** WORK TO COMPLETE **
Copy out the rows again, starting with the line that contains "Mute microphone via" and continuing up to and including the line that contains "pyautogui.click(x=467, y=186)".

** DATA ROWS **
══════════

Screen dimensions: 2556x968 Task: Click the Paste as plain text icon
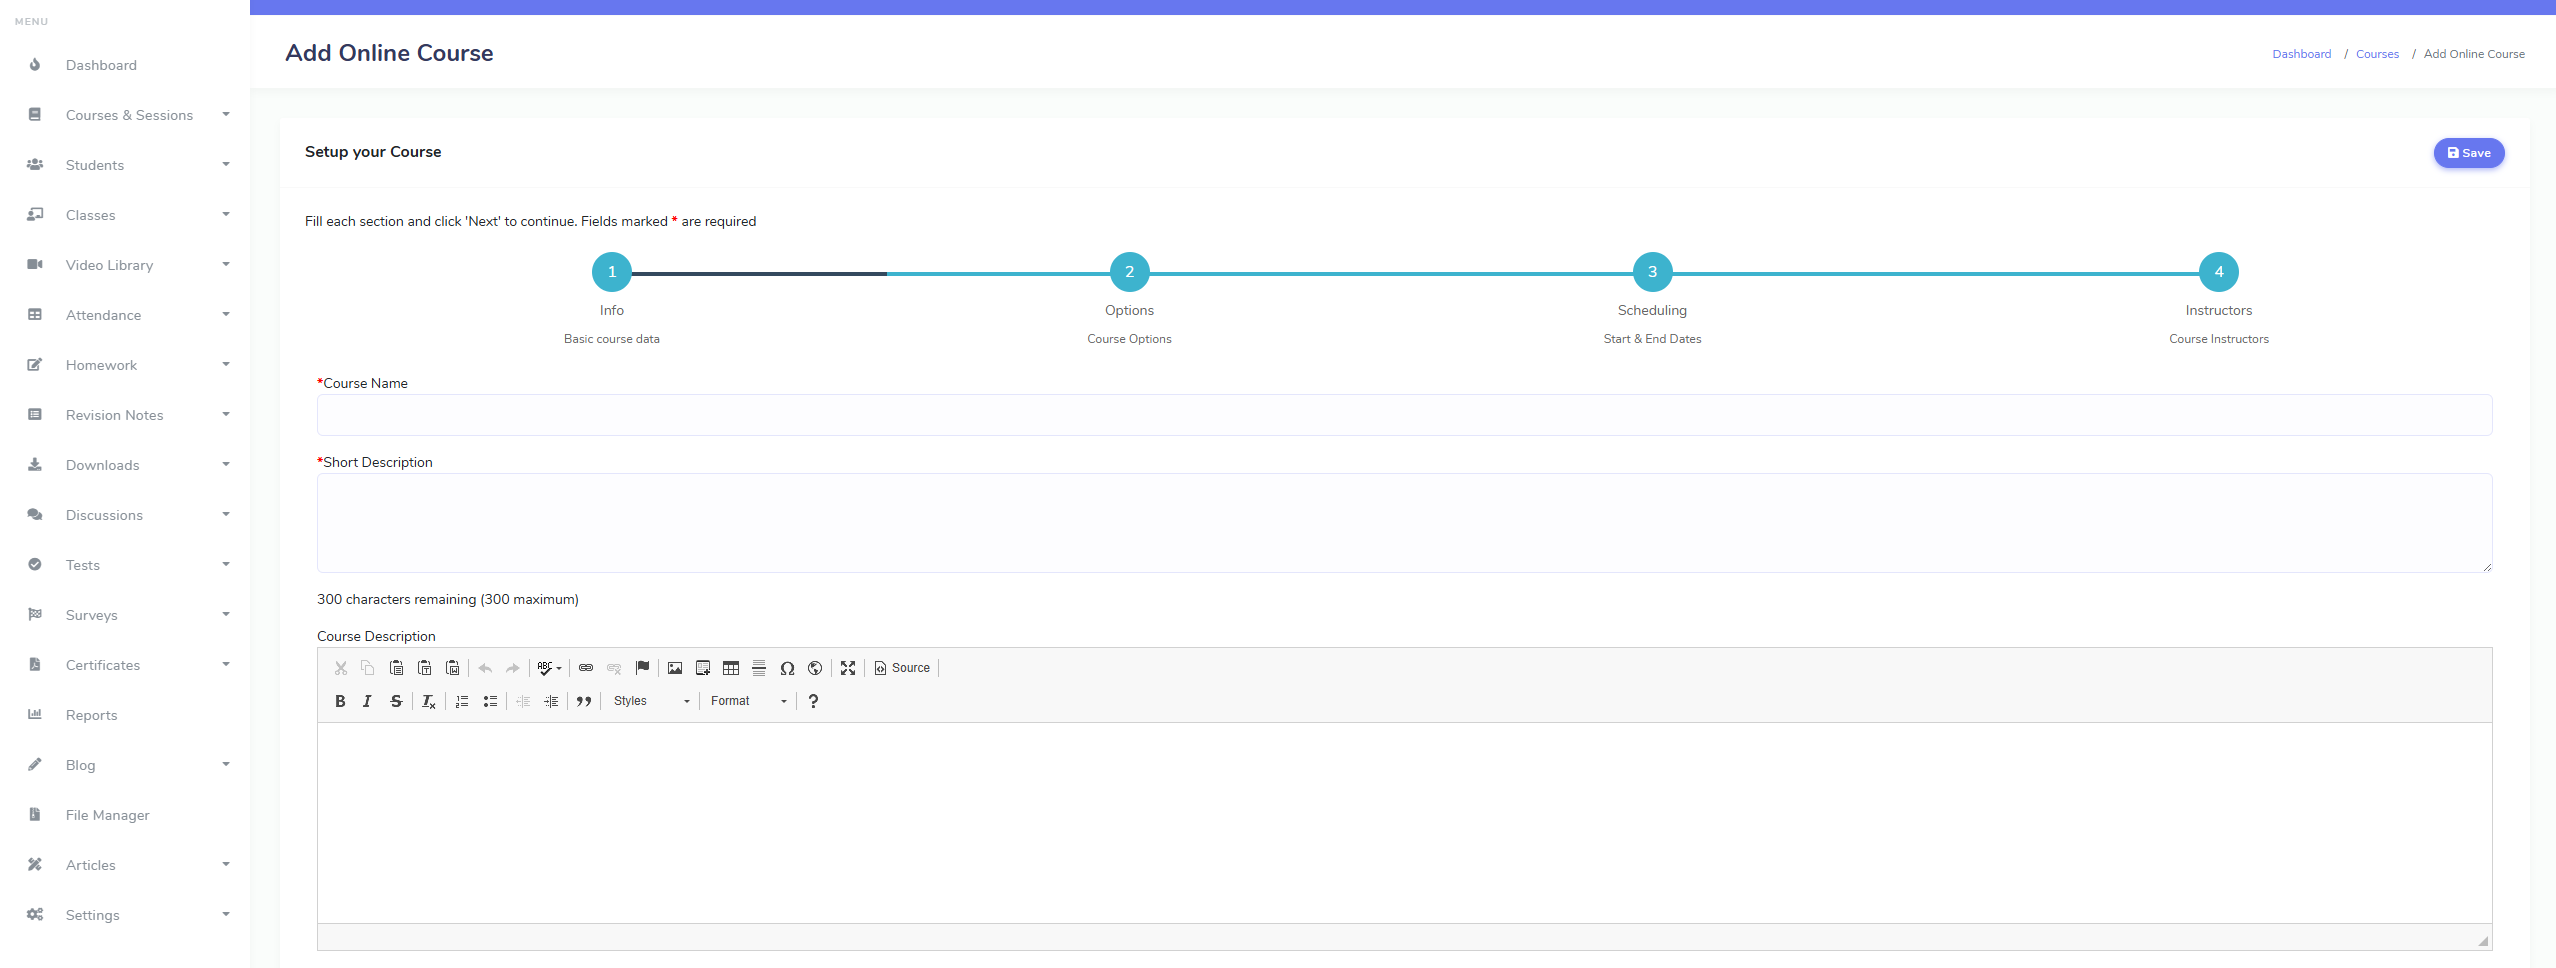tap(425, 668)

══════════

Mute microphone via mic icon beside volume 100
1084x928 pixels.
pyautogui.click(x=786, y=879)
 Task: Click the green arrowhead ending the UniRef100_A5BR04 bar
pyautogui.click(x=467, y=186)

══════════

** EXERCISE OUTPUT **
Mute microphone via mic icon beside volume 100
1084x928 pixels.
pyautogui.click(x=786, y=879)
 Task: Click the green arrowhead ending the UniRef100_A5BR04 bar
pyautogui.click(x=467, y=186)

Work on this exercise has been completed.